** Problem details **
Starting at the first line of the data, print every line up to and including the one with "This screenshot has height=988, width=681.", but no pictures.

** Supplied entries **
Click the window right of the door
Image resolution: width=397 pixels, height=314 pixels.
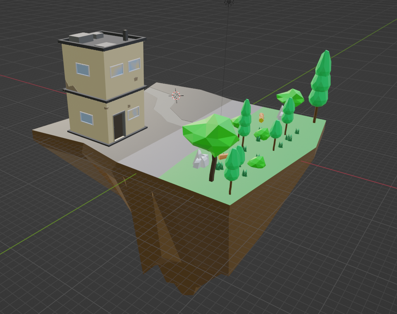click(133, 113)
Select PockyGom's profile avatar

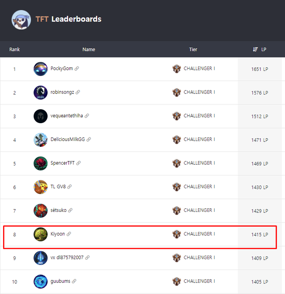coord(41,69)
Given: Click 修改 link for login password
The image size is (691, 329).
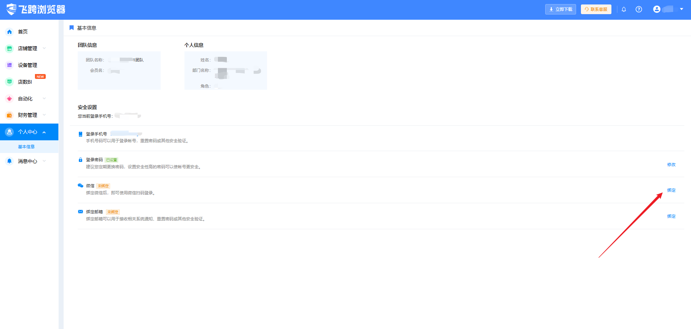Looking at the screenshot, I should (x=671, y=165).
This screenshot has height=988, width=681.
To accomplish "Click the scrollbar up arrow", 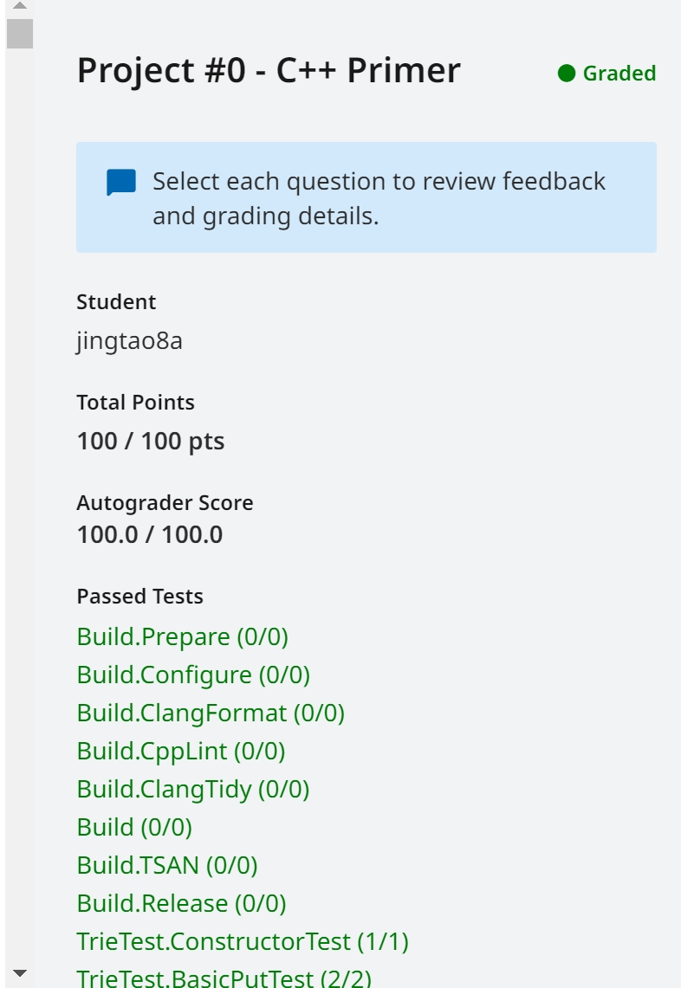I will 20,6.
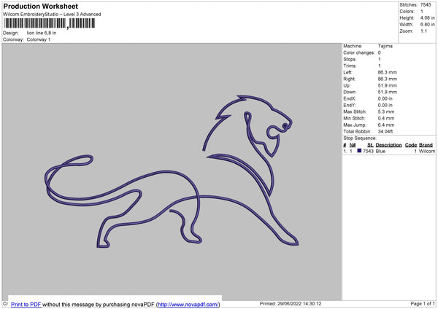Image resolution: width=438 pixels, height=309 pixels.
Task: Select the Colorway 1 value
Action: pos(39,39)
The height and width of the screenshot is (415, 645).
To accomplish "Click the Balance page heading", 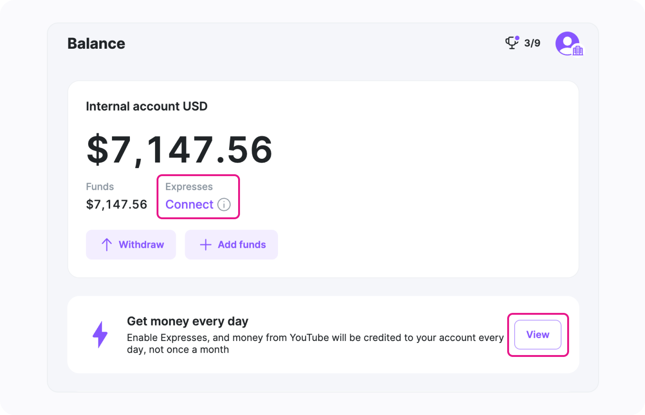I will click(x=96, y=44).
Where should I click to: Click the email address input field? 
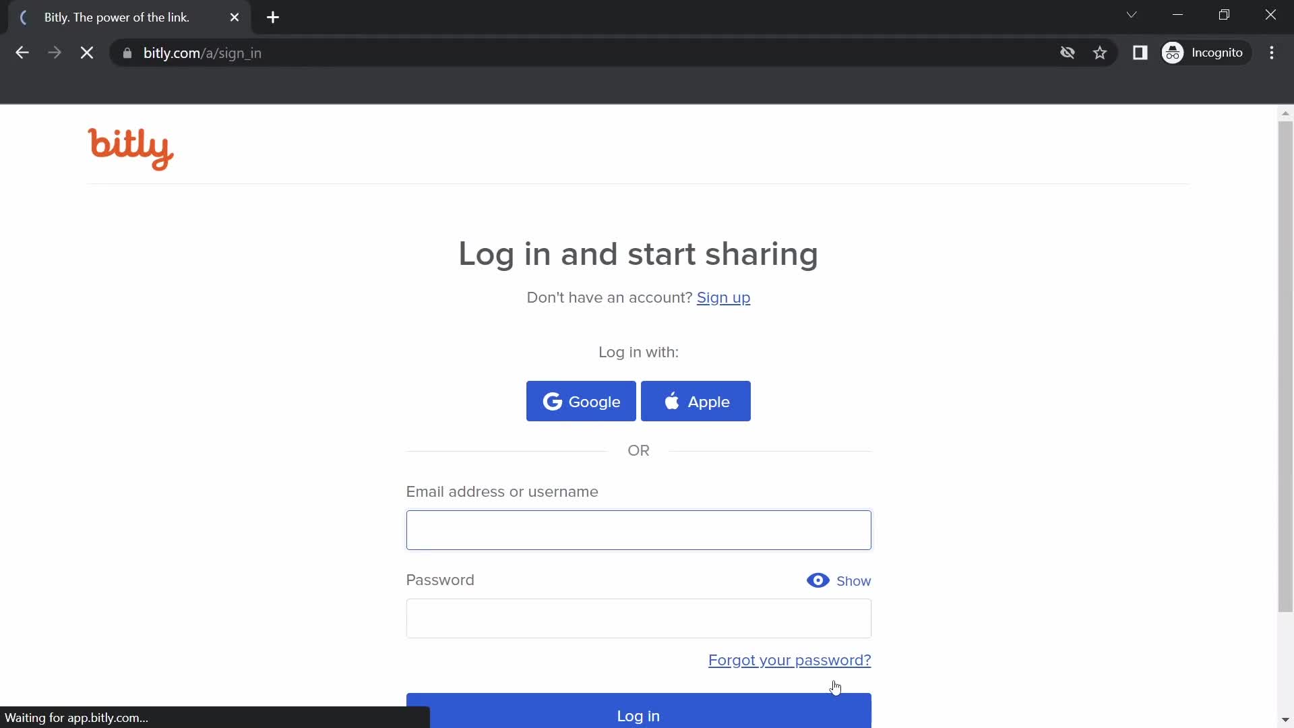click(640, 530)
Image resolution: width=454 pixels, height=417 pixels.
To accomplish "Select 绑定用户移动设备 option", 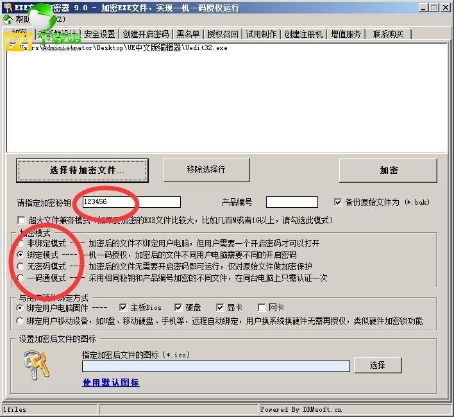I will tap(20, 321).
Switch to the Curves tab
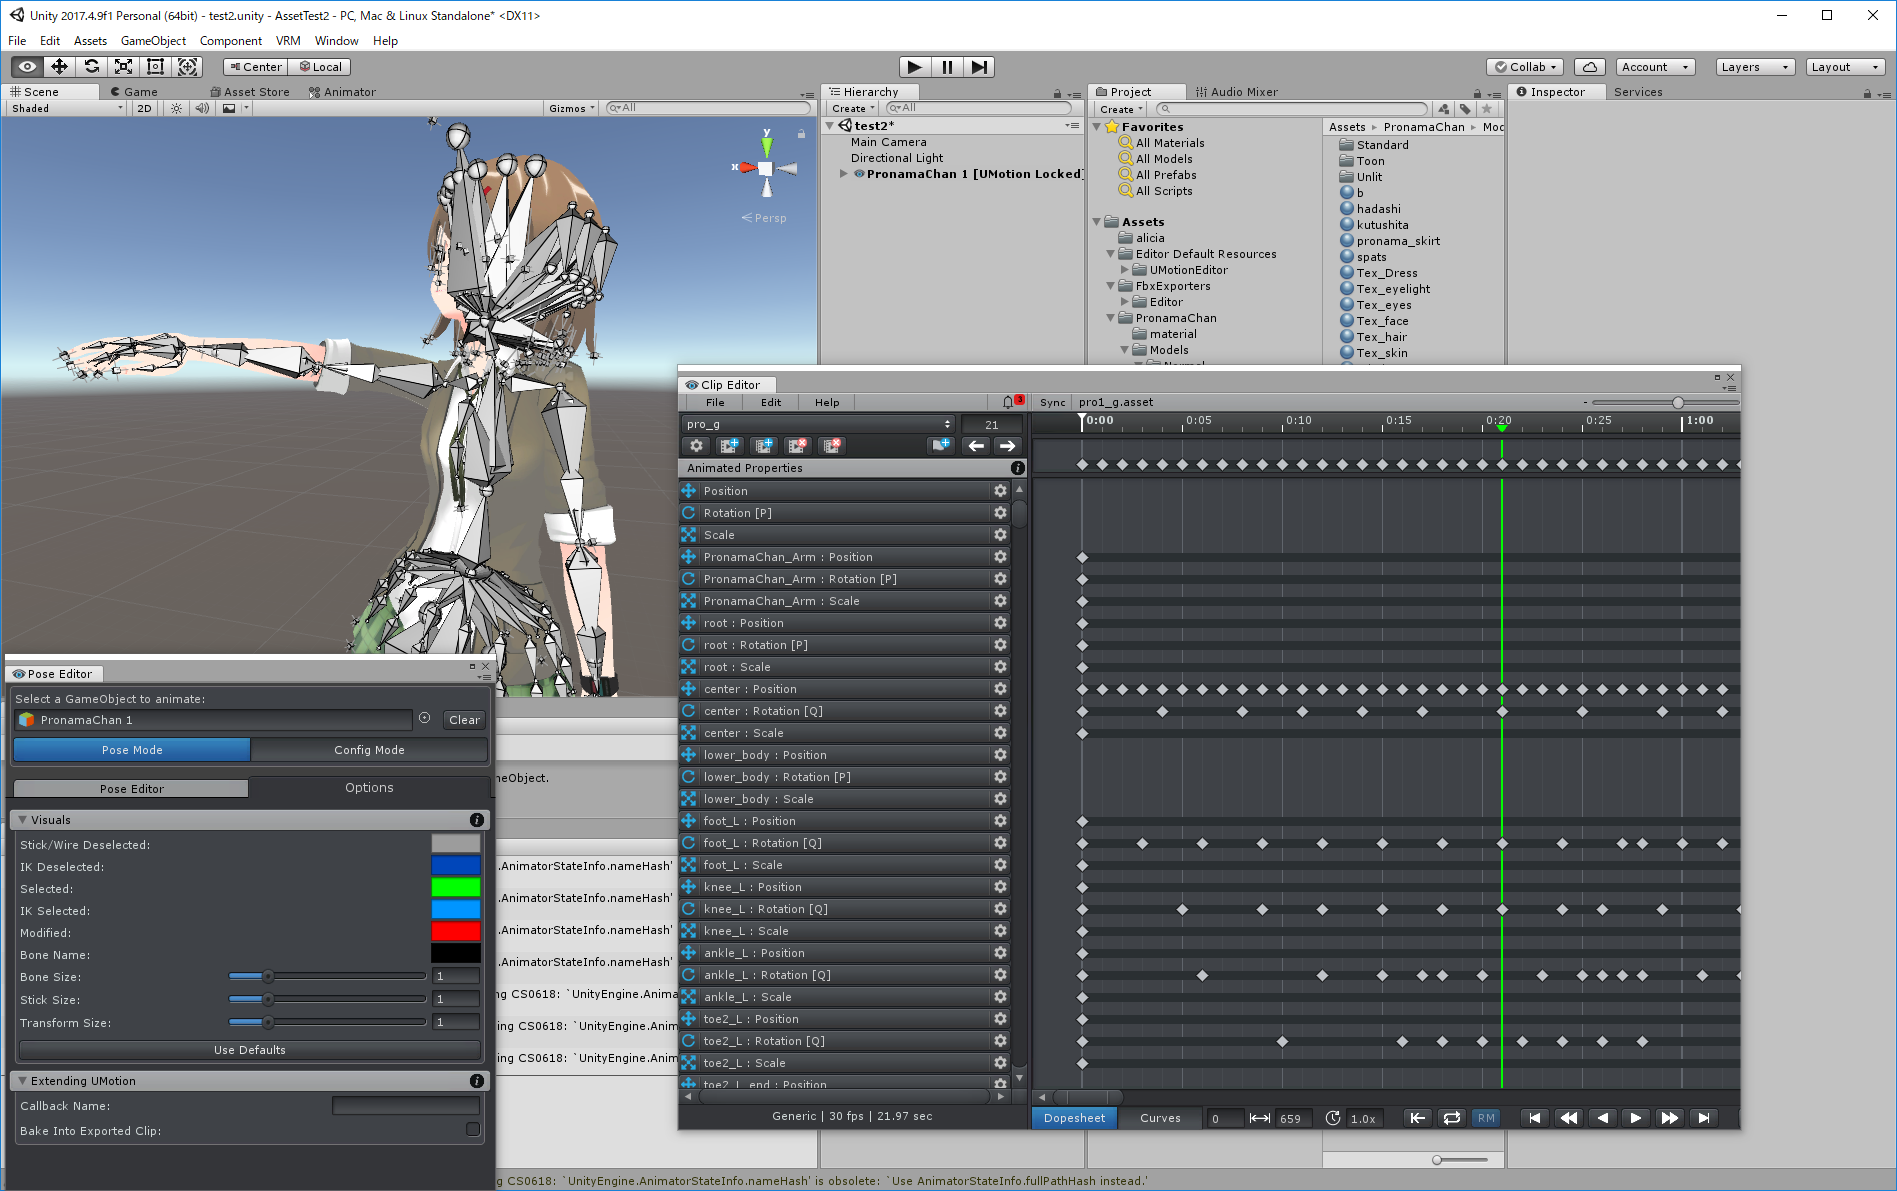The width and height of the screenshot is (1897, 1191). point(1160,1118)
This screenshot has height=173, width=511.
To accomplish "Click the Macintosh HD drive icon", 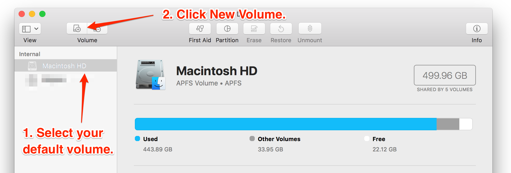I will pyautogui.click(x=151, y=75).
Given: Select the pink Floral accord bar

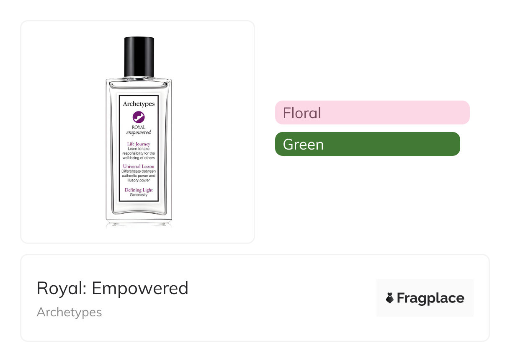Looking at the screenshot, I should point(372,113).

** Your response **
Click the window right of the door
Image resolution: width=397 pixels, height=314 pixels.
click(133, 113)
Select PockyGom's profile avatar

coord(41,69)
Given: Click 修改 link for login password
The image size is (691, 329).
Looking at the screenshot, I should (x=671, y=165).
This screenshot has height=988, width=681.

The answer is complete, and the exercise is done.